Back to the part where I wondered how a “traditional” Chinese New Year’s Eve celebration looks like, I think we got lucky this year. We will not be in China but will spend it in a tropical paradise, together with good friends, most of whom are Chinese. With a few other thousand of Chinese nationals (all spending the holidays on this island as well), chances that we will have some nice Spring Festival dishes here are high. Maybe we will even get to eat some fresh fish and jiaozi? Wealth and abundance cannot be overrated, so I hope somebody remembers to throw a peanut or a coin in one of our dumplings, you know, just to make sure we will be blessed this year.
Recipe for “Better” Jiaozi
Adapted from Fuchsia’s Dunlop Recipe
Ingredients for around 30 dumplings:
- 3 cups plain flour (around 400 g)
- 1 – 1¼ cups of cold water (around 250 ml)
- 500g minced beef
- half a leek finely cut (300 g)
- coriander, finely chopped (200g)
- small piece of ginger (unpeeled), chopped into small pieces
- ½ small egg, beaten
- 2 tsp Shaoxing wine
- 2 tbsp chicken stock
- 1 tsp sesame oil
- light soy sauce
- In a bowl, sieve the flour and slowly add 1 cup of water. With the help of a pair of chopsticks mix to incorporate both ingredients. Knead until dough becomes soft and elastic then cover with a damp cloth and let sit for 60 minutes.
- In a bowl, place the chopped leeks and add a little salt.
- In a large bowl, place the meat, the ginger, one third of the leeks, wine, stock, sesame oil, salt and pepper and mix well for 15 minutes (not changing directions). Cover with foil.
- Divide the dough in two parts. Leave one half in the bowl (covered) and work with the second half. Shape dough into a ball, carve a hole in the middle and with circular movements slowly shape the dough into a circular log (about 2-2.5 cm in diameter).
- Over a lightly floured surface, cut the log in 2 equally long pieces.

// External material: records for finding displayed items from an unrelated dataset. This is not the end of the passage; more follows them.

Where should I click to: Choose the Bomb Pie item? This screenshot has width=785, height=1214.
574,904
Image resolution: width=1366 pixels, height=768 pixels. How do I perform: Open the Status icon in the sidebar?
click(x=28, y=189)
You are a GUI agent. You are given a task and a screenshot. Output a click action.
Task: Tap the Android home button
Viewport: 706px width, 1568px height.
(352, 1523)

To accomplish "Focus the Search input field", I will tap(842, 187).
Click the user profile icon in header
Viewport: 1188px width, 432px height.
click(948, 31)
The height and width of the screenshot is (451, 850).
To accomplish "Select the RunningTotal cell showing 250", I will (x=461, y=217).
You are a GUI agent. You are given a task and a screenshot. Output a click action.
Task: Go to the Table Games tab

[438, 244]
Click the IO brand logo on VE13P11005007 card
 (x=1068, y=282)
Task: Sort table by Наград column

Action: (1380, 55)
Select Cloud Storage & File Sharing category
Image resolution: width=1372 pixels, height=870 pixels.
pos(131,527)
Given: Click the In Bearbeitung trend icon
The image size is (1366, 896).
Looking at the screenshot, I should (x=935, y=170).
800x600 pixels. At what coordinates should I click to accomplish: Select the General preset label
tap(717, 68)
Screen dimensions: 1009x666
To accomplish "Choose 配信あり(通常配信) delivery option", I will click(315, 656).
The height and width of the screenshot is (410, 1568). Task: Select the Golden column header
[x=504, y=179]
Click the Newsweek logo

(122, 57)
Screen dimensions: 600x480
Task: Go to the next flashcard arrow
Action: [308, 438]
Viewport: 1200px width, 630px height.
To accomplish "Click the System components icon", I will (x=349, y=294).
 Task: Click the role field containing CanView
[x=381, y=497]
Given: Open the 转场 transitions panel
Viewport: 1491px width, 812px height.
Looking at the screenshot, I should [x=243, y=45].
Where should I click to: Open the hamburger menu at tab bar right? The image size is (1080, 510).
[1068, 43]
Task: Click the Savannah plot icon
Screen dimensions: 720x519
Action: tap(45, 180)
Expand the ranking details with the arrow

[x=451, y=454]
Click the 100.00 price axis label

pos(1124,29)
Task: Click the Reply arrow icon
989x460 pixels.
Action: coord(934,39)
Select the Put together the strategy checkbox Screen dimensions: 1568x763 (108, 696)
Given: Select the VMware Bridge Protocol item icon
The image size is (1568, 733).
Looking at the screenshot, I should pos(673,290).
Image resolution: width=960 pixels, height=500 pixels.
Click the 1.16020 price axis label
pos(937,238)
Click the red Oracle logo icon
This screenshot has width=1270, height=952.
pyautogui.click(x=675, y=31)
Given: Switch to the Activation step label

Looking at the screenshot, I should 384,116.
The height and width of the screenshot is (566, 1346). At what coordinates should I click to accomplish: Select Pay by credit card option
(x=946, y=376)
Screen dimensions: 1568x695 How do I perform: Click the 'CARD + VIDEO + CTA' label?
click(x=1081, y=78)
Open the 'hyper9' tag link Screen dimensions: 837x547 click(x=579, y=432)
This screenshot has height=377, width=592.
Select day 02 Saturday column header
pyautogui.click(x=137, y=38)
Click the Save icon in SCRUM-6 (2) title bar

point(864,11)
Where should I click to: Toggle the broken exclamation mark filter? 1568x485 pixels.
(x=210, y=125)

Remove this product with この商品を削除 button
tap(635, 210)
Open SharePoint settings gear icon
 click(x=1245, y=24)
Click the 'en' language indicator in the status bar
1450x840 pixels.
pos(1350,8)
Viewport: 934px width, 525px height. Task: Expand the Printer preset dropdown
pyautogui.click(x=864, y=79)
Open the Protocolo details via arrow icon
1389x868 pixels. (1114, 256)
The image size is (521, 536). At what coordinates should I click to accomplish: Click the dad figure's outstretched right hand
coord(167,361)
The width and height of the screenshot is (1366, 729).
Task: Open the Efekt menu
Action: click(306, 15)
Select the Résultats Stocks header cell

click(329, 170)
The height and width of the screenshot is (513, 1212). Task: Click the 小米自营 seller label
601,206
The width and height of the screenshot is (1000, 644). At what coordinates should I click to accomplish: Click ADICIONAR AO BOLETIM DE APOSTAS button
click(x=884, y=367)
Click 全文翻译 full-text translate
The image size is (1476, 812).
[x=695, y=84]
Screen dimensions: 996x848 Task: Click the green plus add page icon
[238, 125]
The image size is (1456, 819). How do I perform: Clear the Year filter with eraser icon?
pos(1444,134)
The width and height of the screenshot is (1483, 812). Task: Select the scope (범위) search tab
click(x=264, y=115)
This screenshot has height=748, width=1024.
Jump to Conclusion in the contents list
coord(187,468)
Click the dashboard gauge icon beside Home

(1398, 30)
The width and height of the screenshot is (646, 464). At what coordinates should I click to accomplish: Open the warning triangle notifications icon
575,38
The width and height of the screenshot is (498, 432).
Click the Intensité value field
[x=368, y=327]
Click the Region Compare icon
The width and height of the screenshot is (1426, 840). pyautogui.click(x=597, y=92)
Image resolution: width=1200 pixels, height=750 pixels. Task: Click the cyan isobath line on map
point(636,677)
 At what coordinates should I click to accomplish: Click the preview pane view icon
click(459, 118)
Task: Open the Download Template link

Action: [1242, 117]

- With a knife, cut the dough into 2cm pieces, giving the log a half roll between cuts to stop it from getting flatter with each cut.
- Sprinkle flour over the cut pieces and then flatten each one into a disc with the help of the palm.
- Roll each disc into a flat wrapper about 7cm in diameter. The best way to do this is to cradle the far edge of a disc in your fingers while you roll from the near edge into the center using a Chinese rolling pin, turning the disc between rolling movements. You will end up with a slightly curved disc that is thinner at the edges than in the center.
- Add the rest of the leeks to the pork mixture.
- Fill every disc with about 1 tbsp. of the stuffing in its center. Bring the opposite edges of the wrapper towards each other. Lay the dumpling in the left hand and pinch the wrapper at the right end. Continue then pleating the far edge of the wrapper against the near edge (press firmly both edges after each pleat). Another option is to just seal the jiaozi without doing the pleats, just pressing the opposite edges together around the plumpness of the filling. Place dumplings on tray. (We recommend watching an instructional video for this step)
- The same wrappers can be used to prepare pot-stickers (which to me are much tastier than boiled dumplings and the sealing process is much much simpler). Place the filling in the center of the wrapper and lay the dumpling in the left hand. Bring the edges of the wrapper together and press firmly, the should resemble an Italian canolo. Place dumplings on tray.
- When the tray is full, place the dumplings for 5-10 minutes in the fridge. This will help them seal tightly.
- Boil water in a large pan. Drop dumplings and cook them for four to five minutes. They will be ready when they start floating.
- If you are making potstickers, brush pan with oil and place dumplings one next to each other. Fry one side until slightly golden-brown (around 2 to 3 minutes) and then turn pot-stickers to one side, then to the other. When both sides become golden-brown and crispy they are ready.
- Serve with laba garlic or with Chinese vinegar or soy sauce.